Despite official claims of new hires, Iran faces a widening gap in teachers, classrooms, and educational funding—placing the country’s human capital at profound risk.
A School System Reduced to Buildings Without Education
According to Bahar News, Iran’s education crisis is no longer a looming threat—it is an ongoing collapse. The new school year has already reached its midpoint, yet in a public high school in southeast Tehran, math classes are still left without teachers. Every morning, the school’s deputy administrator searches the grounds hoping to find “anyone” who can simply walk into the classroom.
This scene is not an exception. It is the new normal.
The Parliament Research Center officially estimated that for the 1403–1404 school year, Iran would face a shortage of 176,000 teachers, even under the most optimistic scenario that includes rehiring retirees and relying heavily on part-time instructors.
At the same time, around 72,000 teachers retired by Mehr 1403 (September 2024). The year before, the regime’s Ministry of Education reported a shortage of 179,000 teachers, partially covered through emergency hiring—at the cost of severely overcrowded classrooms.
A Severe Classroom Deficit: Schools Without Space
Beyond the lack of teachers, a structural crisis of space hangs over Iran’s schools. According to the School Renovation Organization, the country faces an accumulated shortage of 102,000 classrooms. With 13.5 million students and over 534,000 active classrooms, capacity has long been surpassed.
This means more double-shift schools, more cancelled lessons, and less learning time for millions of children.
A Crisis Decades in the Making
The teacher shortage is not the result of a single year or a single administration.
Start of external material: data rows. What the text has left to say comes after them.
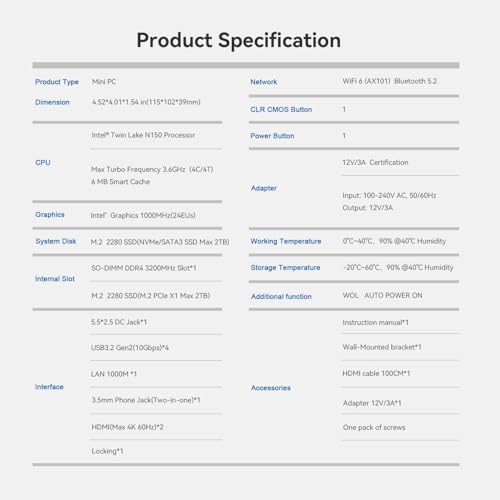Viewport: 500px width, 500px height.
Task: Select HDMI(Max 4K 60Hz)*2 entry
Action: pyautogui.click(x=127, y=427)
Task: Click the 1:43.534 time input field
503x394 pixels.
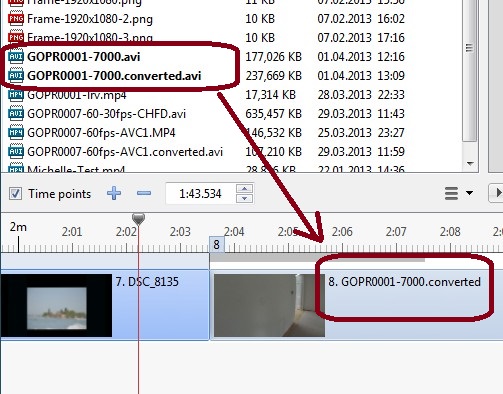Action: click(x=200, y=194)
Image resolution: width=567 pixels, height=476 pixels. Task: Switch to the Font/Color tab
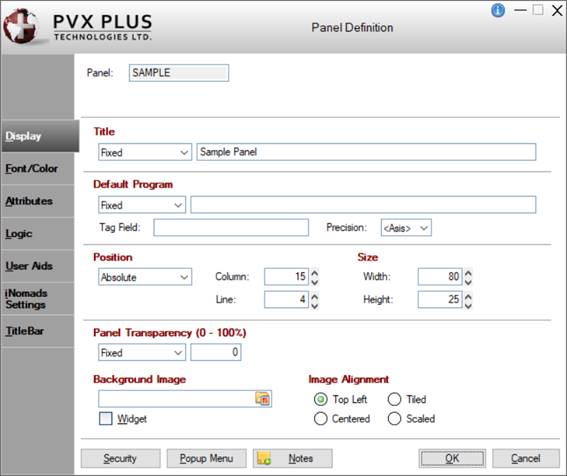[32, 169]
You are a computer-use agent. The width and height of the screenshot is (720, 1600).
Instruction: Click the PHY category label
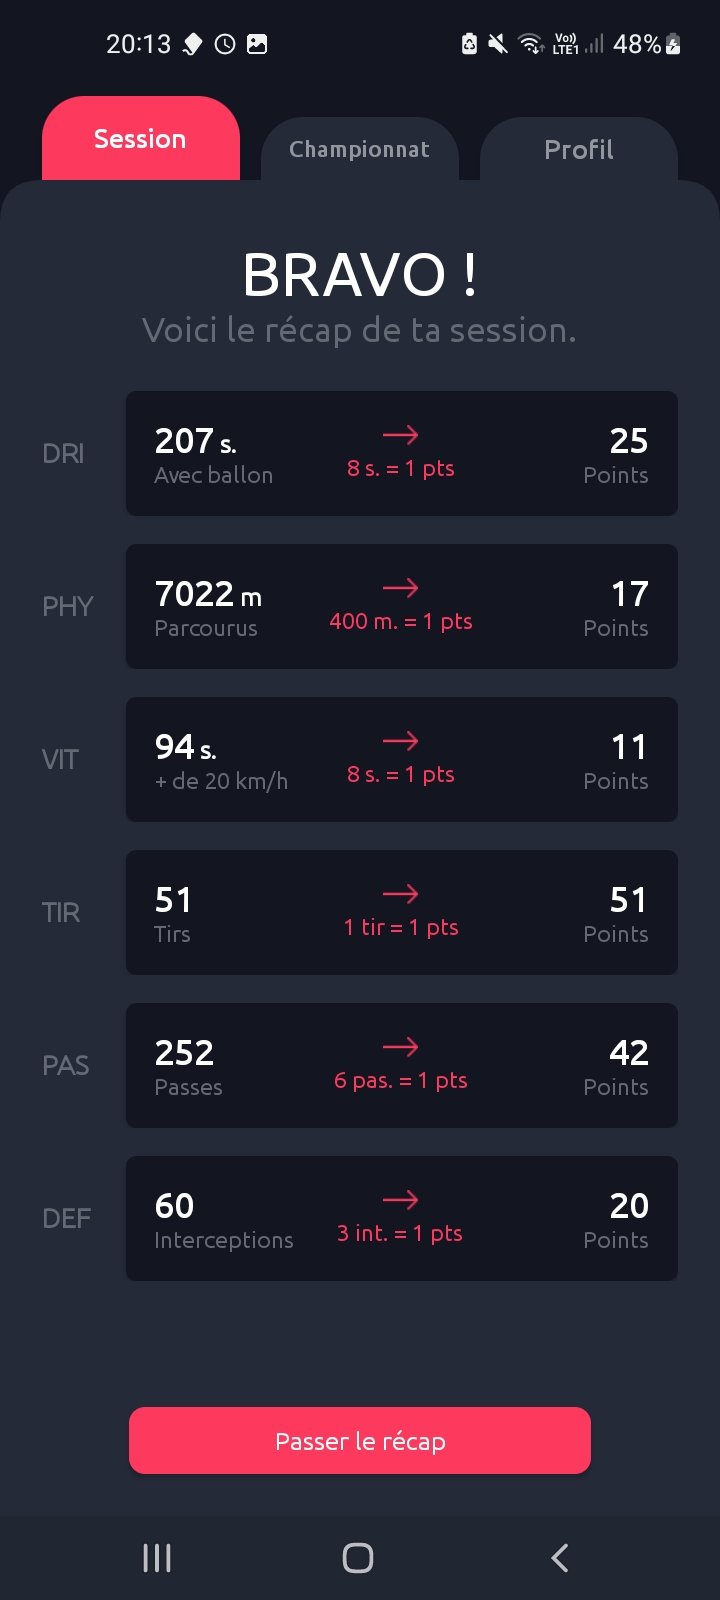tap(67, 606)
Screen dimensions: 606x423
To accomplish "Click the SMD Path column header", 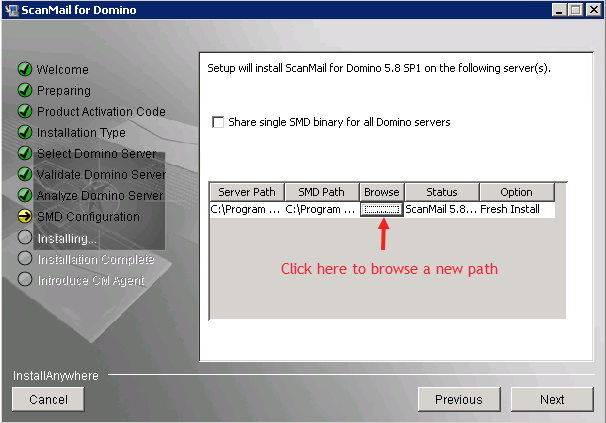I will [321, 192].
It is the outcome of a long-term demographic and policy failure—what experts call a “reverse scissor effect.”
On the one hand, Iran is witnessing a massive wave of teacher retirements. On the other, the country’s teacher-training universities—Farhangian University and Shahid Rajaee University—can graduate only about 20,000 new teachers annually, far below the number required to maintain staffing levels.
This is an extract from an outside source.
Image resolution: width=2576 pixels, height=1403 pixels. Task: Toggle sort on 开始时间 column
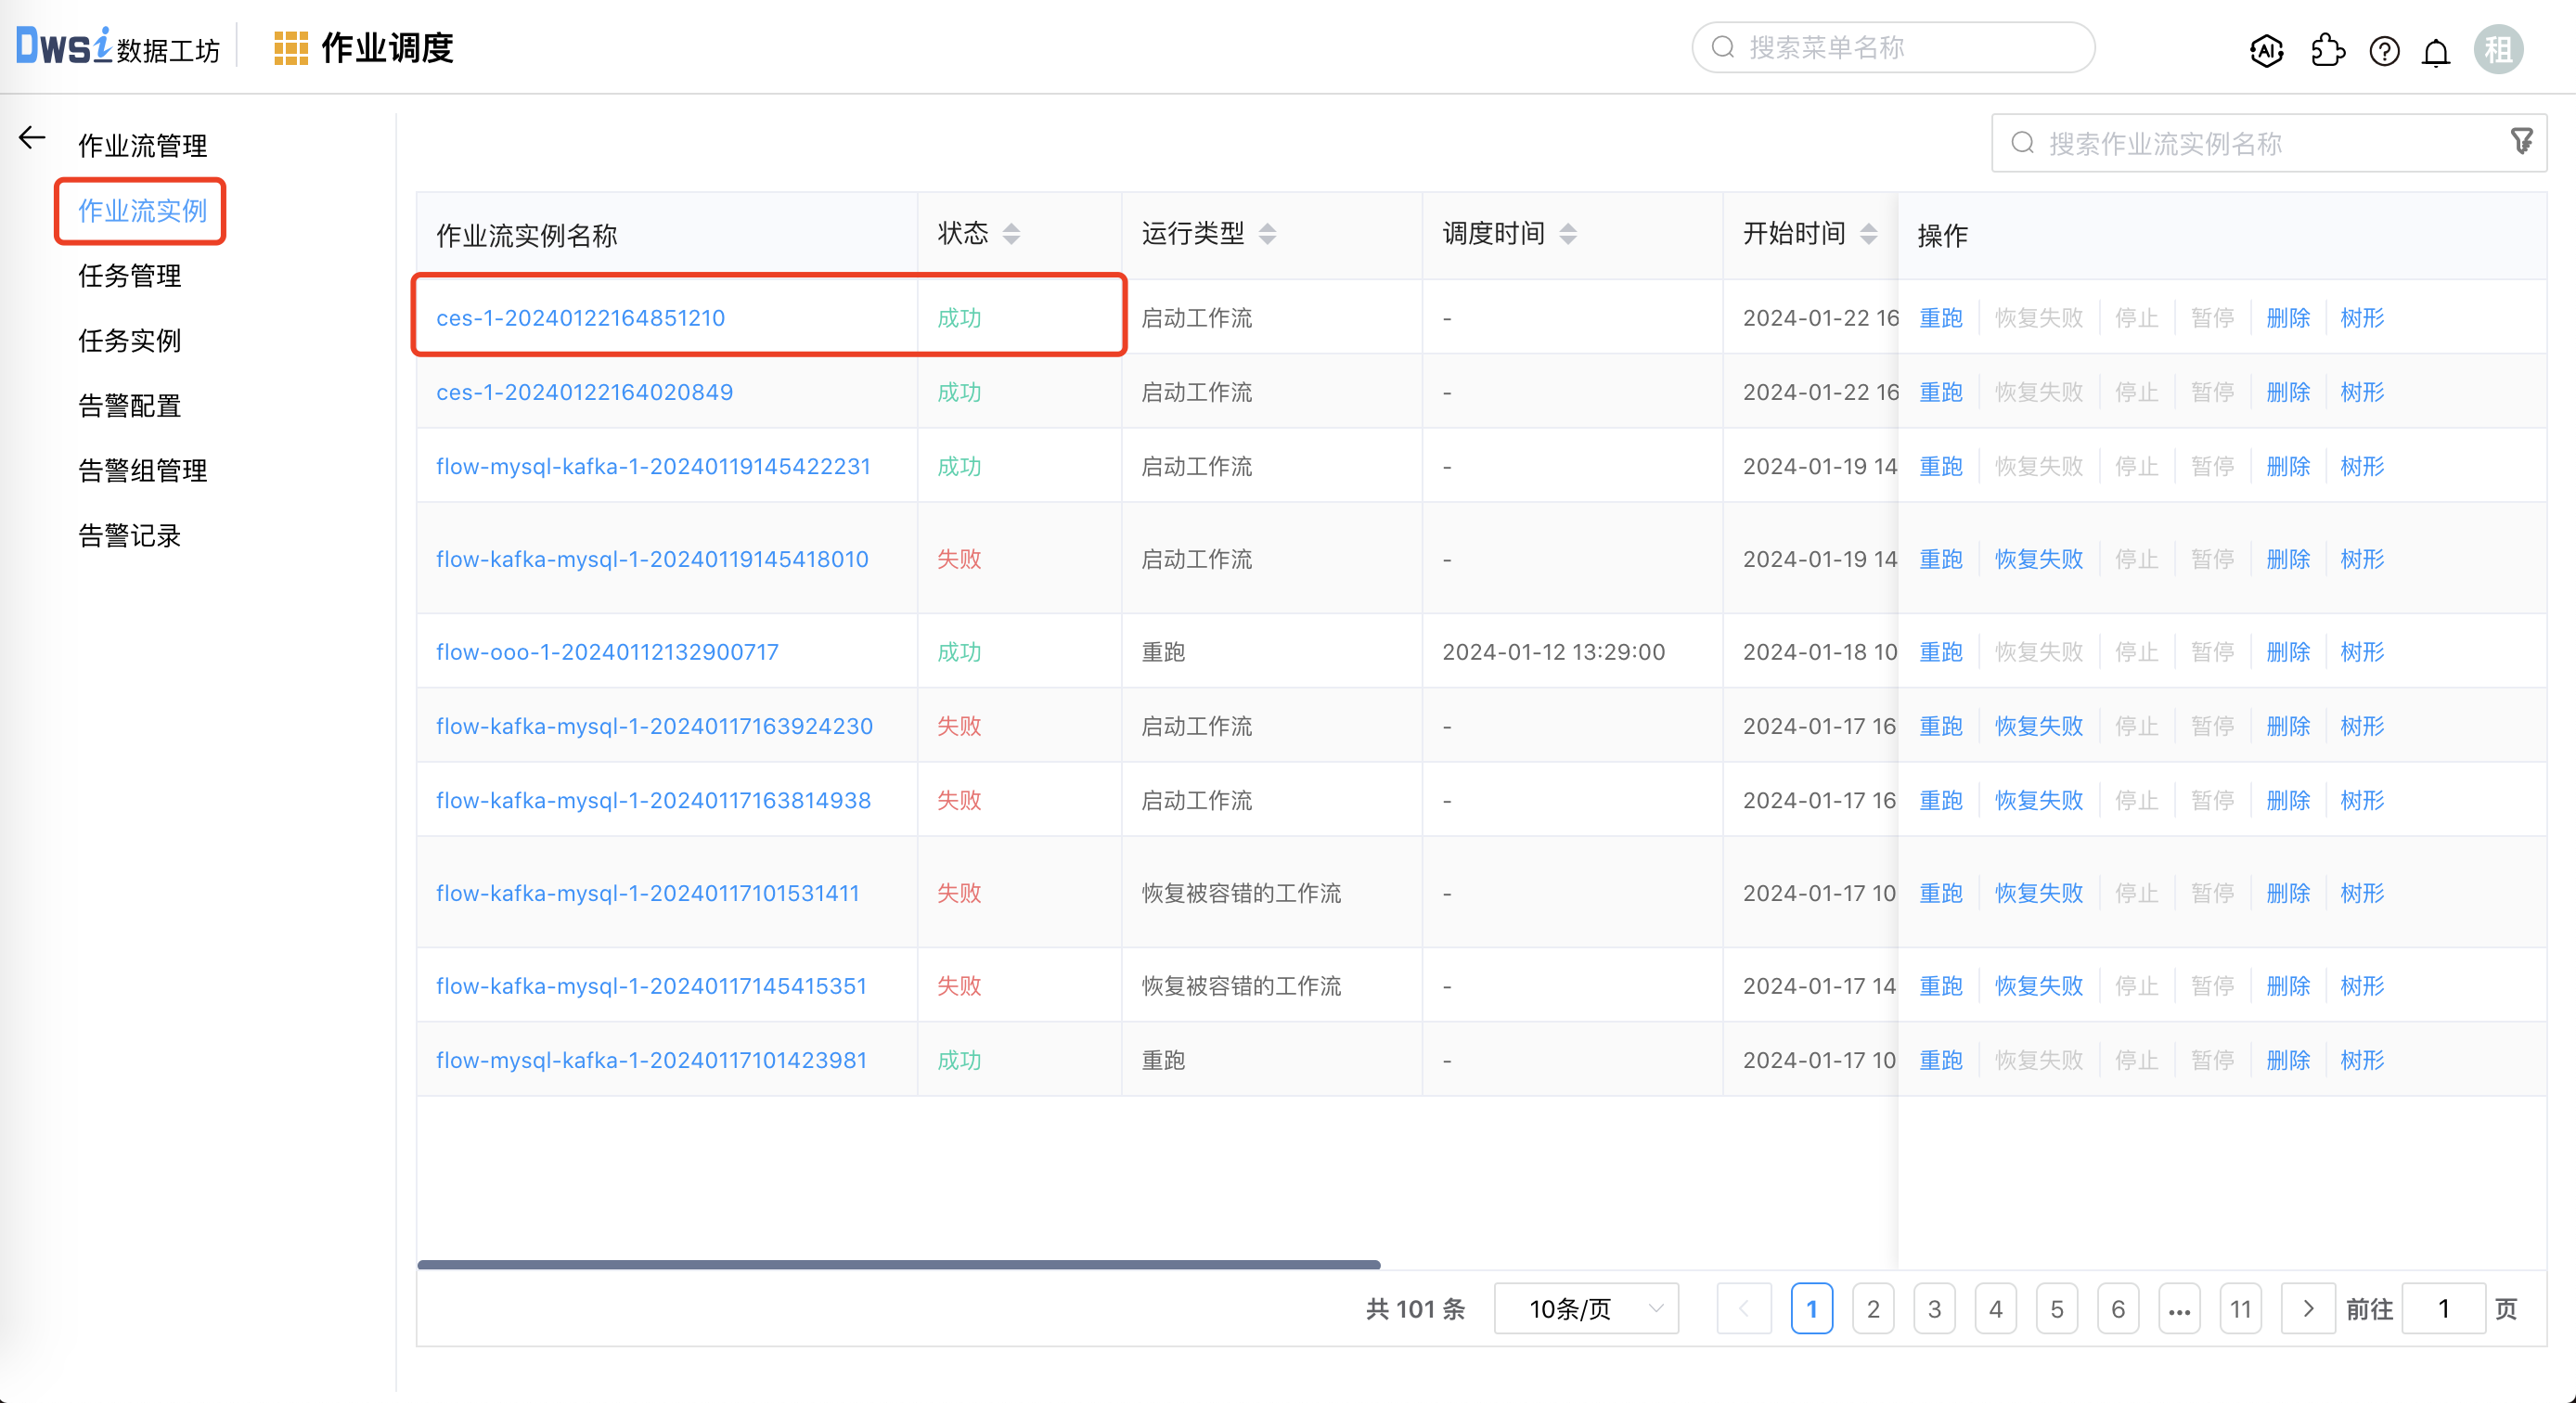click(1868, 234)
This gap widens every year.
Hiring of new teachers began declining in the mid-1990s and sharply worsened by the mid-2010s, eventually turning into a nationwide crisis. Despite numerous government plans to address the issue in recent years, none have succeeded in closing the gap. Provinces such as Tehran, Alborz, Khuzestan, and Sistan and Baluchestan continue to report the most severe shortages.
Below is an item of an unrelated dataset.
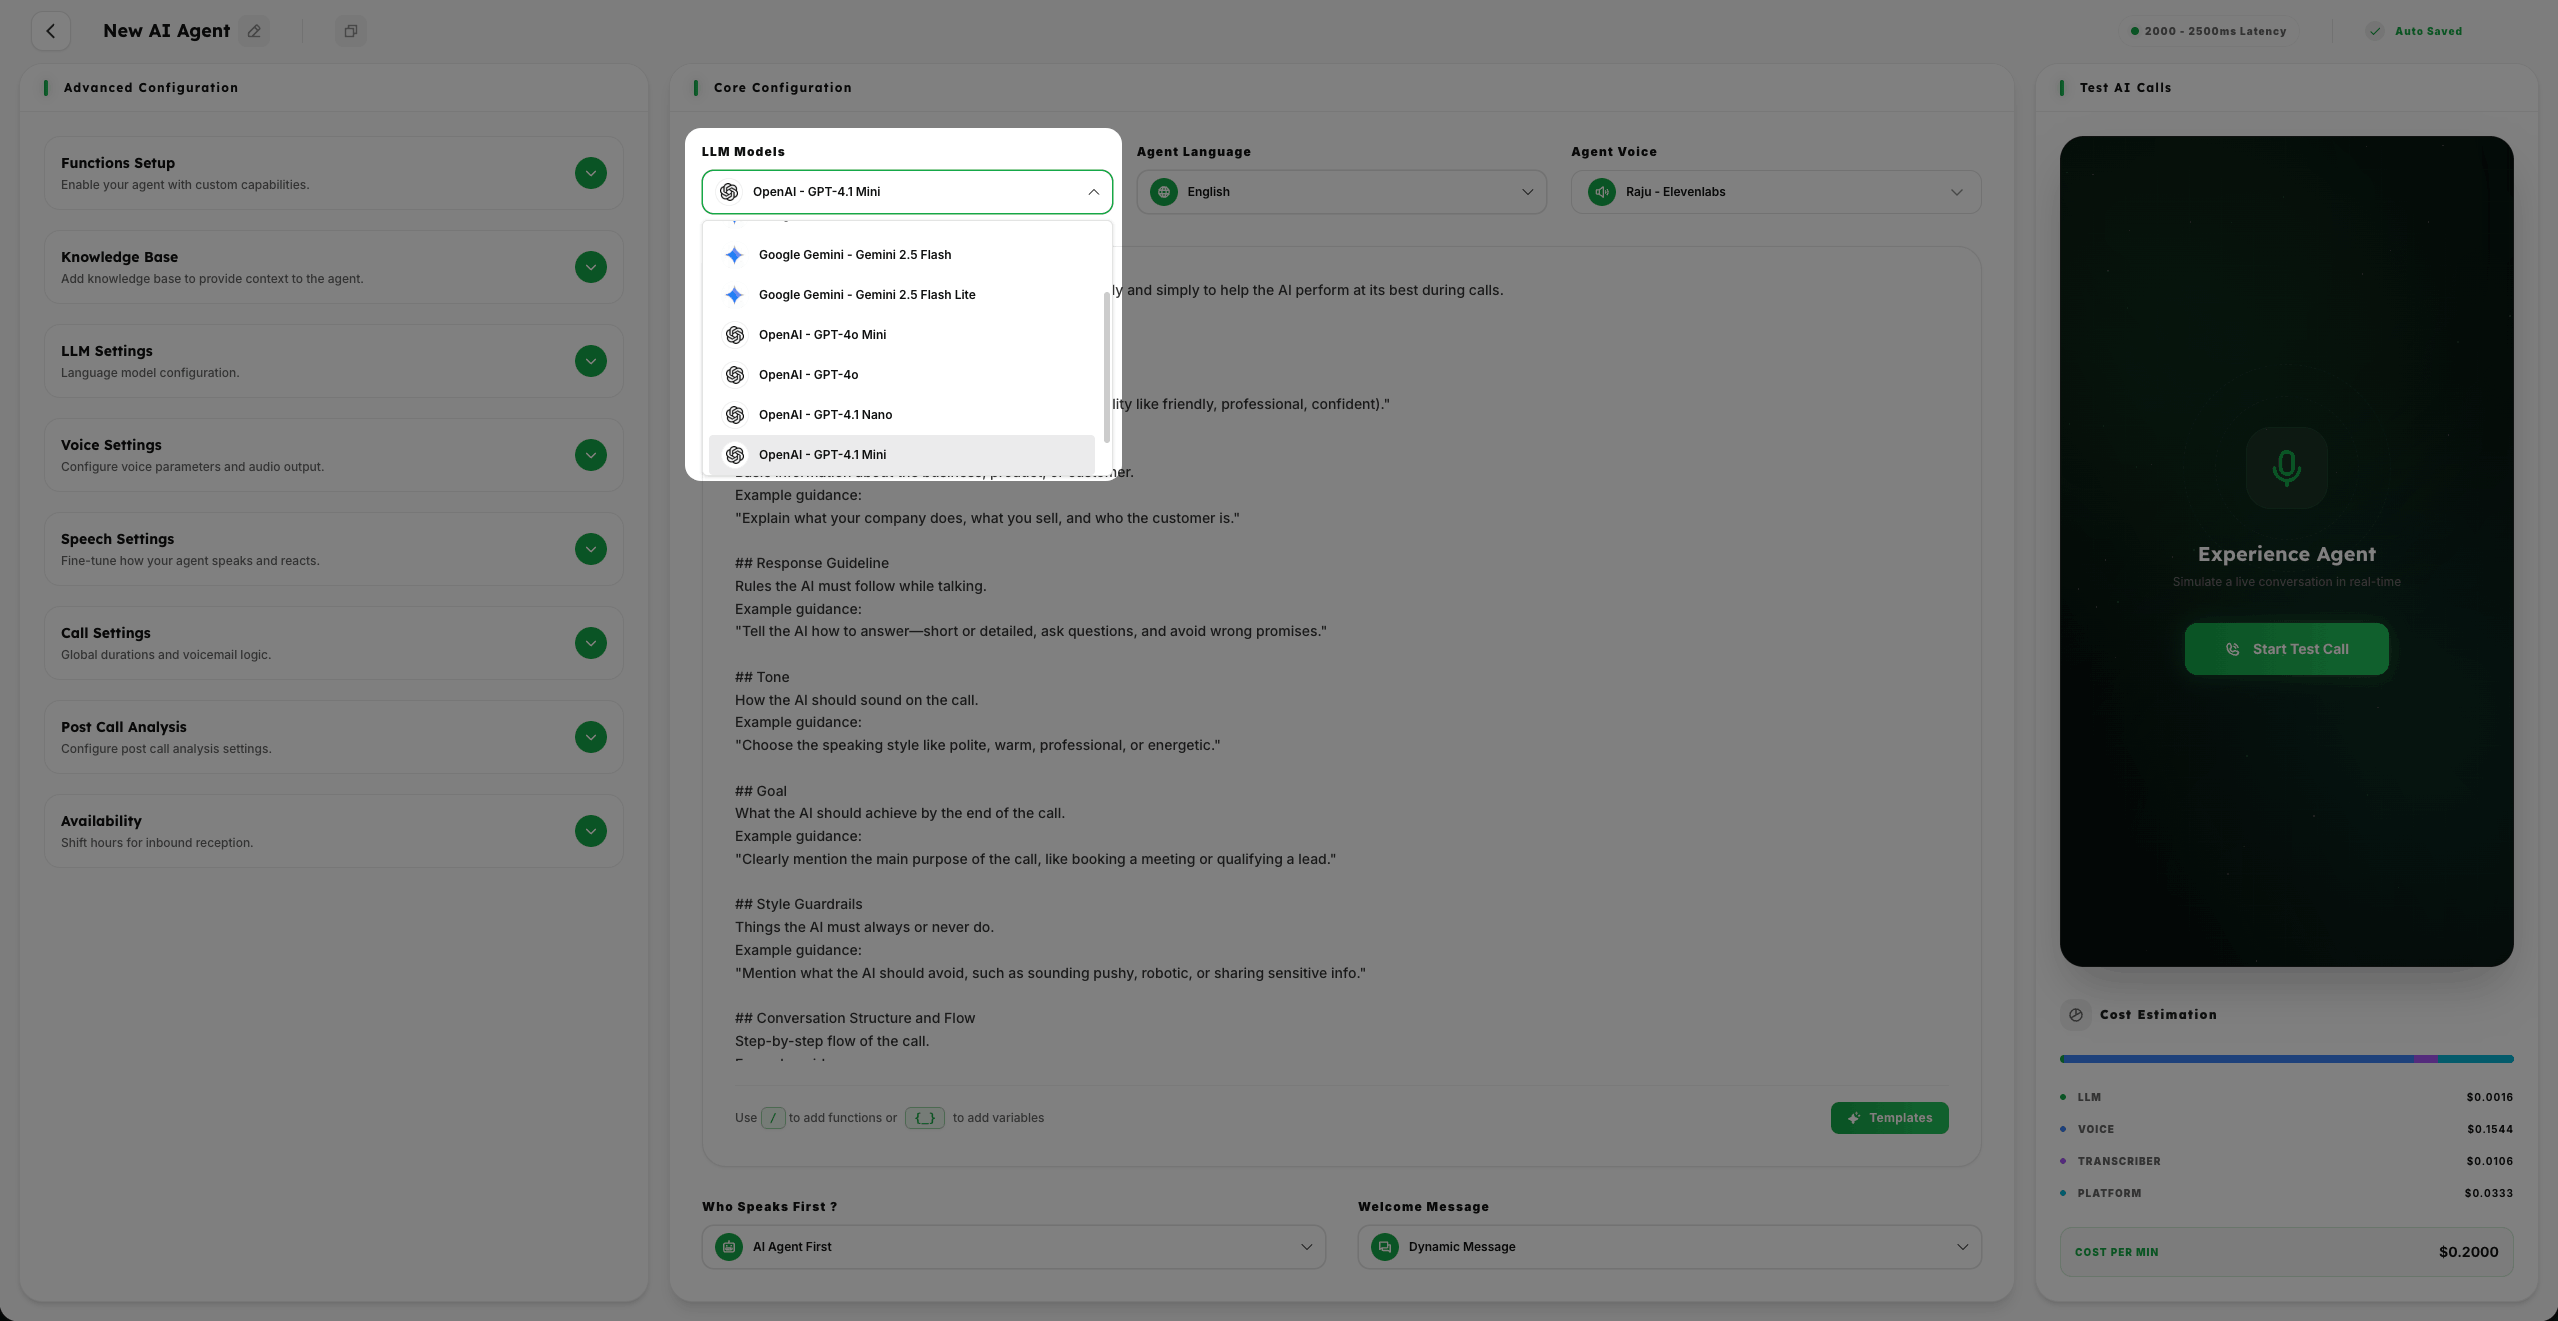Click the curly braces variable badge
Teachers Living Below the Poverty Line
Teacher livelihoods have become a “deadlocked knot.” Even with formal wage increases, the average monthly salary for teachers remains around 15 to 20 million tomans, far below the urban poverty line. This has turned “education under the teacher poverty line” into a widely discussed reality.
As salaries stagnate and inflation rises, more educators are filing early retirement requests or leaving public schools for the private sector, where conditions—while still difficult—may offer slightly better compensation.
Governance Failure, Not Just a Lack of Personnel
While the government portrays the problem as a temporary shortage of teachers, the crisis is rooted in persistent mismanagement and inadequate budgeting. Even the largest hiring claims of 2024—72,000 new recruits plus 20,000 university graduates—barely made a dent in the shortfall. The system continues to lose experienced educators faster than it can replace them.
In this deteriorating environment, millions of students—particularly in public schools—bear the consequences of a system unable to uphold even the most basic standards of education.
A Human Capital Threat With Long-Term Consequences
Iran’s education crisis is not merely an administrative challenge. It is a direct threat to the country’s human capital, social stability, and long-term development. Schools that operate without enough teachers, without adequate classrooms, and without sustainable budgets cannot prepare the next generation for any meaningful future.
The warning from Bahar News is stark: when a school is reduced to just a building, the entire society pays the price.